Saved data entries:
----------------------------------------

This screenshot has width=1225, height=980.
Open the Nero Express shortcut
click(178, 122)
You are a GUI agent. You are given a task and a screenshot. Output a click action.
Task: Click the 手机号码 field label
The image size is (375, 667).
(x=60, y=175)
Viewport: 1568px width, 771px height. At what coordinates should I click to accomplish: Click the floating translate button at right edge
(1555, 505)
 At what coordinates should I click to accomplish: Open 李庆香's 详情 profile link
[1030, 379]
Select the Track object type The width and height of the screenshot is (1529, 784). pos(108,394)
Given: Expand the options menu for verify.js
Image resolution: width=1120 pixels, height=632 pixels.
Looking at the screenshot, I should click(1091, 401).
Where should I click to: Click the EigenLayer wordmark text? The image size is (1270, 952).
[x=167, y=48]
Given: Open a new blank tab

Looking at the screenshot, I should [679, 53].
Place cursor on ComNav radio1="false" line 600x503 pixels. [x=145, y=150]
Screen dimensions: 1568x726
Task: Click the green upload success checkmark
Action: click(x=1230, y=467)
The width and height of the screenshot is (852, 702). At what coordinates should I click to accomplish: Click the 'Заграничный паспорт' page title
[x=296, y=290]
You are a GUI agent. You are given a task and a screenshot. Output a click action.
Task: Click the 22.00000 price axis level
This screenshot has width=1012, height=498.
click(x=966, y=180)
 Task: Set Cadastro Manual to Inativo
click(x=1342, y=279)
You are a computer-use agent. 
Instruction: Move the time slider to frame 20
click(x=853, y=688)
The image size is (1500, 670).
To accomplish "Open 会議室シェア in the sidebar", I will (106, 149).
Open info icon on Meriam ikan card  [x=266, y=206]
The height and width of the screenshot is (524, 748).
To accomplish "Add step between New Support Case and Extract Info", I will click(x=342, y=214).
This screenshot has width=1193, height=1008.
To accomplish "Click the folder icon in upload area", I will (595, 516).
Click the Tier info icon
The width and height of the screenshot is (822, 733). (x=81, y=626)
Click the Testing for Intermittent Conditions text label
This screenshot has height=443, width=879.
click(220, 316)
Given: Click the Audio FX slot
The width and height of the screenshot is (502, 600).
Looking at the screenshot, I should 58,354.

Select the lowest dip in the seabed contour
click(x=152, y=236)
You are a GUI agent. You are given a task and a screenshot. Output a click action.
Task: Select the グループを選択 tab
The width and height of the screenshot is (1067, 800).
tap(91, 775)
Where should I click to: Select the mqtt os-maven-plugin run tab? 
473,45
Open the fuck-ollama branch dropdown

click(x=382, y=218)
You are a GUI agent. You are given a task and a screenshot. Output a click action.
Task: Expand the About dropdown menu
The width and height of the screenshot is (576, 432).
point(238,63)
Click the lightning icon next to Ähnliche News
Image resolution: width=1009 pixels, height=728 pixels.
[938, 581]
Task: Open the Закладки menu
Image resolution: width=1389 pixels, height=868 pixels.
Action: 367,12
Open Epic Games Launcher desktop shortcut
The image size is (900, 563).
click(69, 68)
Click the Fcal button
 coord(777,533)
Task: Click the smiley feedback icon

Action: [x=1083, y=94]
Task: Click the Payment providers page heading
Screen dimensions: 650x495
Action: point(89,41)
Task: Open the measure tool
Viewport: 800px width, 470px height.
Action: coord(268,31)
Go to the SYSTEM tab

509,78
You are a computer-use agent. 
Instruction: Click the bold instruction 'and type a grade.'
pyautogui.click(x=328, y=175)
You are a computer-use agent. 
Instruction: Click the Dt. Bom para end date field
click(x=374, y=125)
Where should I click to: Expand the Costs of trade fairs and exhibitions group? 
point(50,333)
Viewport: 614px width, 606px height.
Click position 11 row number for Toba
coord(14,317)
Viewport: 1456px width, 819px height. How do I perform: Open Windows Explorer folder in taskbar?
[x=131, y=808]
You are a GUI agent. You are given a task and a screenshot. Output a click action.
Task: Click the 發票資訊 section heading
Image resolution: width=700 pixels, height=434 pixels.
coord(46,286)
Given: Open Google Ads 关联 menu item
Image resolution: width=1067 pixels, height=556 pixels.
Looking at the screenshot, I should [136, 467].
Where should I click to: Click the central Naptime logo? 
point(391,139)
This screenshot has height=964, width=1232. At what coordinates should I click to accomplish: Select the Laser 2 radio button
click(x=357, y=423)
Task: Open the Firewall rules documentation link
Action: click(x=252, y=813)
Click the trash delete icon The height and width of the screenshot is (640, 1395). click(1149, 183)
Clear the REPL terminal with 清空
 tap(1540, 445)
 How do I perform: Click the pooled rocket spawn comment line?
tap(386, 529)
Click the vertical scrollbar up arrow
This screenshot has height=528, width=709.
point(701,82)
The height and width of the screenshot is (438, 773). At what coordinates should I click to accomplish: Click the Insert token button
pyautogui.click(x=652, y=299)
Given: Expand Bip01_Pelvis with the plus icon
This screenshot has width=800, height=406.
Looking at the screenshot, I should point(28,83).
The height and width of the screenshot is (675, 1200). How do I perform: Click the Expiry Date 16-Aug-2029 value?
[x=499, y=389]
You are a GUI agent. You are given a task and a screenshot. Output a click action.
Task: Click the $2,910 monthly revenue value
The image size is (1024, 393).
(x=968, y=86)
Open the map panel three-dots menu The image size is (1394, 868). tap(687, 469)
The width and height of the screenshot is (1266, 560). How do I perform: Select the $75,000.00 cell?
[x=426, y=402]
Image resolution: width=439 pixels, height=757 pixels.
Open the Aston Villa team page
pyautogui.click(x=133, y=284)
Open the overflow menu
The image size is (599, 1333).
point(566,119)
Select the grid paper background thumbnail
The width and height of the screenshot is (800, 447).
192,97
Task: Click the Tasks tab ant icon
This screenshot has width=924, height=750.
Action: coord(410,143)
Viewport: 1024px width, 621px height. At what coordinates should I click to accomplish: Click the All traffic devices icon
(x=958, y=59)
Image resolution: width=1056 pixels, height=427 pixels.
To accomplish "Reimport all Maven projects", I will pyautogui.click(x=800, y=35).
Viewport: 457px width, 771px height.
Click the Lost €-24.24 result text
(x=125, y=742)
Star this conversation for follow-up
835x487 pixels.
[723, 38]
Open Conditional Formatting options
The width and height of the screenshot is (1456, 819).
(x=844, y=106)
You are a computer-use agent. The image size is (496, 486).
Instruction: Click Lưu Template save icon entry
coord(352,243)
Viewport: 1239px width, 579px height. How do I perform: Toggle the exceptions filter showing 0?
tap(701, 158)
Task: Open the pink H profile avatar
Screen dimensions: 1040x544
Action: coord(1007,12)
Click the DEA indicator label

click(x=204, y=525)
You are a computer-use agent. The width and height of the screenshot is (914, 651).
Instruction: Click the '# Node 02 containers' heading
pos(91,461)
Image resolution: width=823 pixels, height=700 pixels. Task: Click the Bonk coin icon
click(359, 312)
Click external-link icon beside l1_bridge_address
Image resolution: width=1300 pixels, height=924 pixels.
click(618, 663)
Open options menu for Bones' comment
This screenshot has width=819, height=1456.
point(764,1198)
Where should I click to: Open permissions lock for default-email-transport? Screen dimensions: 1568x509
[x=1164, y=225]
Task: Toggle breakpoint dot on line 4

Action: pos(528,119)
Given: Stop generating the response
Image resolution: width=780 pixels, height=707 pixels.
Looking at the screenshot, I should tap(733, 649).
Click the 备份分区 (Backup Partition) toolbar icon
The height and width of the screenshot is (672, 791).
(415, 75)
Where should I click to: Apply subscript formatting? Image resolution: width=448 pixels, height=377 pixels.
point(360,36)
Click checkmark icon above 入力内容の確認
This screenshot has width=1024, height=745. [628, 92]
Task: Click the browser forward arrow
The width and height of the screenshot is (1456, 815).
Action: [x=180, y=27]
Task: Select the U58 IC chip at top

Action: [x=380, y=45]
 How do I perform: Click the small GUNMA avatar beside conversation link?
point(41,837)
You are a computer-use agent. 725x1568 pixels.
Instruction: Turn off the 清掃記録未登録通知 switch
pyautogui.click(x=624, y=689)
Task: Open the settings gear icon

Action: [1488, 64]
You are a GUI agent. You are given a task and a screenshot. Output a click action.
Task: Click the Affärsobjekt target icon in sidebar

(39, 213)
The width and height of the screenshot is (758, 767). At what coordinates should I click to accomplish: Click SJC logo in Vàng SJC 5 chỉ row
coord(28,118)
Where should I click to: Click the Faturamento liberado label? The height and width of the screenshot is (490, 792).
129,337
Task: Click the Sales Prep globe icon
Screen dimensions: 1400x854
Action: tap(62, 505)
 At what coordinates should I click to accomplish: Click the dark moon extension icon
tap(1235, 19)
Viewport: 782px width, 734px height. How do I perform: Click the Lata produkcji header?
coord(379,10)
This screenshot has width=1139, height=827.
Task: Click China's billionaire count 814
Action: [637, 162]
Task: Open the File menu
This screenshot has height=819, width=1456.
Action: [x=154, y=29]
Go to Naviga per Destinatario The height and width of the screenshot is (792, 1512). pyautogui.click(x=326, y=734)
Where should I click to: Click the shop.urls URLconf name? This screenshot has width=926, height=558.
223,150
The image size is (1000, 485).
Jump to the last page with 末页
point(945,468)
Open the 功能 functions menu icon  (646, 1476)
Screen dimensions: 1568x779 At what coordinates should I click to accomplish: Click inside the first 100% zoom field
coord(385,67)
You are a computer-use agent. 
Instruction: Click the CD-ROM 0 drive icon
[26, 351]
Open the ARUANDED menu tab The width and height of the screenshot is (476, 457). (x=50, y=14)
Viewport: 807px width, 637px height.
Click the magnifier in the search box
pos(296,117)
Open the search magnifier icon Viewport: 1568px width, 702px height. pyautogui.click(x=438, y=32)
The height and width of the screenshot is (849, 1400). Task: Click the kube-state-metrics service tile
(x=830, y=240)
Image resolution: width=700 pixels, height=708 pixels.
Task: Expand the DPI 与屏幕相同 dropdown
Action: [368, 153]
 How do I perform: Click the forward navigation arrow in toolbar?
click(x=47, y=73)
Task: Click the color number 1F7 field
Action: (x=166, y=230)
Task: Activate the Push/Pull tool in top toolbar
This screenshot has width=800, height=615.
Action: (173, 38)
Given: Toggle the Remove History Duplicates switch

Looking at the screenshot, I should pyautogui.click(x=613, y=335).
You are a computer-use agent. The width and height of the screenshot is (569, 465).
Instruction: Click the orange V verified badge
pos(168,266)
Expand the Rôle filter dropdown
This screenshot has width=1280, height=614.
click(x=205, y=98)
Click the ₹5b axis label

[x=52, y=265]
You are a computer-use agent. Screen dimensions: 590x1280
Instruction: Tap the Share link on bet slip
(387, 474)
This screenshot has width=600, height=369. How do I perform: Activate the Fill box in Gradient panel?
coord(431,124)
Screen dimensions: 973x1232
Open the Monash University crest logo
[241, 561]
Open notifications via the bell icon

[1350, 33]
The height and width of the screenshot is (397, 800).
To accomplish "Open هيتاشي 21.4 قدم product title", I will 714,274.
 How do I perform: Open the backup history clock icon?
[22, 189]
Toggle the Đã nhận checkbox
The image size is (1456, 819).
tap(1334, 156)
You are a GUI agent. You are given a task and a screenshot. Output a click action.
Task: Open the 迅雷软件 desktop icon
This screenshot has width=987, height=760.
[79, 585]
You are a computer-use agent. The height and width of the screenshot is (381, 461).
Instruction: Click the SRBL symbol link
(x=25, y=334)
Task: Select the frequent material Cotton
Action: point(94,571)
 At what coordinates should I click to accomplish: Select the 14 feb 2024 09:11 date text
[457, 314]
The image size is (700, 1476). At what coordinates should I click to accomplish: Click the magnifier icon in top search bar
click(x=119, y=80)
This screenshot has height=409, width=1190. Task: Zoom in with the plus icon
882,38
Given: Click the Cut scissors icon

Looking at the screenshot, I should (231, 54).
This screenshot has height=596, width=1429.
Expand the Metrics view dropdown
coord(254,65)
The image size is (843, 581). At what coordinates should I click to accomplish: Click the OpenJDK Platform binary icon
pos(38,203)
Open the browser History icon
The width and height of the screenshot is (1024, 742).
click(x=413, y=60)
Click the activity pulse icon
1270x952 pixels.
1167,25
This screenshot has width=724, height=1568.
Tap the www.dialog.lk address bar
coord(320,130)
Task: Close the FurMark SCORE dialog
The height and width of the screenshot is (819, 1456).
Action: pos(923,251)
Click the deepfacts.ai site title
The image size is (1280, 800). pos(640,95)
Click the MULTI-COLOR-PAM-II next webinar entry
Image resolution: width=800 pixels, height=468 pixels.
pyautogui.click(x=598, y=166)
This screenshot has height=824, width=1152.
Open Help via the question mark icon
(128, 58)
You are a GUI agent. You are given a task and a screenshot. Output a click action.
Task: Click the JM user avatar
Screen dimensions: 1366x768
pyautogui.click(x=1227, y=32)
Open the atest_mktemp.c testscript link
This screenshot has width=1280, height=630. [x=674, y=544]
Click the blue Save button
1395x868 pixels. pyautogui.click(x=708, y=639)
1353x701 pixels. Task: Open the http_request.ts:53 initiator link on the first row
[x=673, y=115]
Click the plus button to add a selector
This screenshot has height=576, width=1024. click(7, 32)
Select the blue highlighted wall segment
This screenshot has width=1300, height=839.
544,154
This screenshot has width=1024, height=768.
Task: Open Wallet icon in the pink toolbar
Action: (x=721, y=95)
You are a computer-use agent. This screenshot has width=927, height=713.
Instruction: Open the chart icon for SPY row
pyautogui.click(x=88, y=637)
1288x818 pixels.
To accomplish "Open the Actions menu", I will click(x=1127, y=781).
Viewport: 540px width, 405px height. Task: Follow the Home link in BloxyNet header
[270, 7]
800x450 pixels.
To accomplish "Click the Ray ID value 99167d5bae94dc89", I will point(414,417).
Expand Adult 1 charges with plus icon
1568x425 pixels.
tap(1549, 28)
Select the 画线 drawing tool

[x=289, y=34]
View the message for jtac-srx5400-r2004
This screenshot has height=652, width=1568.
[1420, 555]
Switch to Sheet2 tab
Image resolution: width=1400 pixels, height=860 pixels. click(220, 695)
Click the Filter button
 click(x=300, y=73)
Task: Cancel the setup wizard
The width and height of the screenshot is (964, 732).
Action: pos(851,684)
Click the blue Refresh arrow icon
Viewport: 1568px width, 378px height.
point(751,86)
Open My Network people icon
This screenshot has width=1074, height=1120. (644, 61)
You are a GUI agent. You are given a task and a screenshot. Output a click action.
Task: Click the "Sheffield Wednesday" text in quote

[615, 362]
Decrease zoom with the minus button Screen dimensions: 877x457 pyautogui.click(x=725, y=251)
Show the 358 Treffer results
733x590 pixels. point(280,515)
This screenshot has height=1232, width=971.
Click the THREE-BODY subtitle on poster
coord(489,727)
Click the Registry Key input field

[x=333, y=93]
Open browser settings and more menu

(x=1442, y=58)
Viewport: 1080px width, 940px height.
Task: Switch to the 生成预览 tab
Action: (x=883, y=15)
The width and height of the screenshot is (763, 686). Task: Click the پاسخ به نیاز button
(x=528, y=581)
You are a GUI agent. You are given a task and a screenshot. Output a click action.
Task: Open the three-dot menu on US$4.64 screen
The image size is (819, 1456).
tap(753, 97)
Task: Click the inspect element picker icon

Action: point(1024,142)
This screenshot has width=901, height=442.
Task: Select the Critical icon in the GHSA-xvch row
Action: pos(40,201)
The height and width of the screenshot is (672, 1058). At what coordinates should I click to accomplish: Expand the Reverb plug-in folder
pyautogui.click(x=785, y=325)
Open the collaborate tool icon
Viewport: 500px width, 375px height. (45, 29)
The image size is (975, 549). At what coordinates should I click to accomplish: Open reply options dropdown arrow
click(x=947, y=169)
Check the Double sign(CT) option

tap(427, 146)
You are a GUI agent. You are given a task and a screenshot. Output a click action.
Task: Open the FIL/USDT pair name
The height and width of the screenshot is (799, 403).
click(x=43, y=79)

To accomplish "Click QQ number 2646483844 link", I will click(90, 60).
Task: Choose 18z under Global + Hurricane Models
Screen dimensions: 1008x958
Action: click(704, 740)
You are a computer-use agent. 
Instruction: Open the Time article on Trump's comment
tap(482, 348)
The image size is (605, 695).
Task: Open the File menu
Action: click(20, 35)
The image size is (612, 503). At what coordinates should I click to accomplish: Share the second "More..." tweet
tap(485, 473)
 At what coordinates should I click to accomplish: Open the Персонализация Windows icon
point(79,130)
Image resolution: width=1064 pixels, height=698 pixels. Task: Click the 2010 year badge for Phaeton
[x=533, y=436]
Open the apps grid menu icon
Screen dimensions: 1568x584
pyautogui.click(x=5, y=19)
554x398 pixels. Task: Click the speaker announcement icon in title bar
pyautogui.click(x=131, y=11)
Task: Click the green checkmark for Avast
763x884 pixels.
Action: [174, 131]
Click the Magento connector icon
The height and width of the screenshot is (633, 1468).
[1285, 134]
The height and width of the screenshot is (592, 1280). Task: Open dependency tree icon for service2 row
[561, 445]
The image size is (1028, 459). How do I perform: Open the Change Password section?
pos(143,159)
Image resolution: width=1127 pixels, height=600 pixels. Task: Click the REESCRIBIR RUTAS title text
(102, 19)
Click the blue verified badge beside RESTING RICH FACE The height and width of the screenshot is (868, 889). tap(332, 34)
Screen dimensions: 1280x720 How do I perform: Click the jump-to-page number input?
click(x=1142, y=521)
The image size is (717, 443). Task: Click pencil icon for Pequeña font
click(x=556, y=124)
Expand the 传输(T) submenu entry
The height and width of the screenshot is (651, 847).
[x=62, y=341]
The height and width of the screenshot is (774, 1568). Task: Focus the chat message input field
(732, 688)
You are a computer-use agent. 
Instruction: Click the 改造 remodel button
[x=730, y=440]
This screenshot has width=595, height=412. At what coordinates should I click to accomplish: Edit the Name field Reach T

----------------------------------------

- **Task statement**
Repeat the rows above word for word, beginning with the line containing "Open the atest_mktemp.c testscript link" and ending with the line containing "tap(1549, 28)", both included.

- **Output of the task**
Open the atest_mktemp.c testscript link
This screenshot has width=1280, height=630. [x=674, y=544]
Click the blue Save button
1395x868 pixels. pyautogui.click(x=708, y=639)
1353x701 pixels. Task: Open the http_request.ts:53 initiator link on the first row
[x=673, y=115]
Click the plus button to add a selector
This screenshot has height=576, width=1024. click(7, 32)
Select the blue highlighted wall segment
This screenshot has width=1300, height=839.
544,154
This screenshot has width=1024, height=768.
Task: Open Wallet icon in the pink toolbar
Action: (x=721, y=95)
You are a computer-use agent. This screenshot has width=927, height=713.
Instruction: Open the chart icon for SPY row
pyautogui.click(x=88, y=637)
1288x818 pixels.
To accomplish "Open the Actions menu", I will click(x=1127, y=781).
Viewport: 540px width, 405px height. Task: Follow the Home link in BloxyNet header
[270, 7]
800x450 pixels.
To accomplish "Click the Ray ID value 99167d5bae94dc89", I will point(414,417).
Expand Adult 1 charges with plus icon
1568x425 pixels.
tap(1549, 28)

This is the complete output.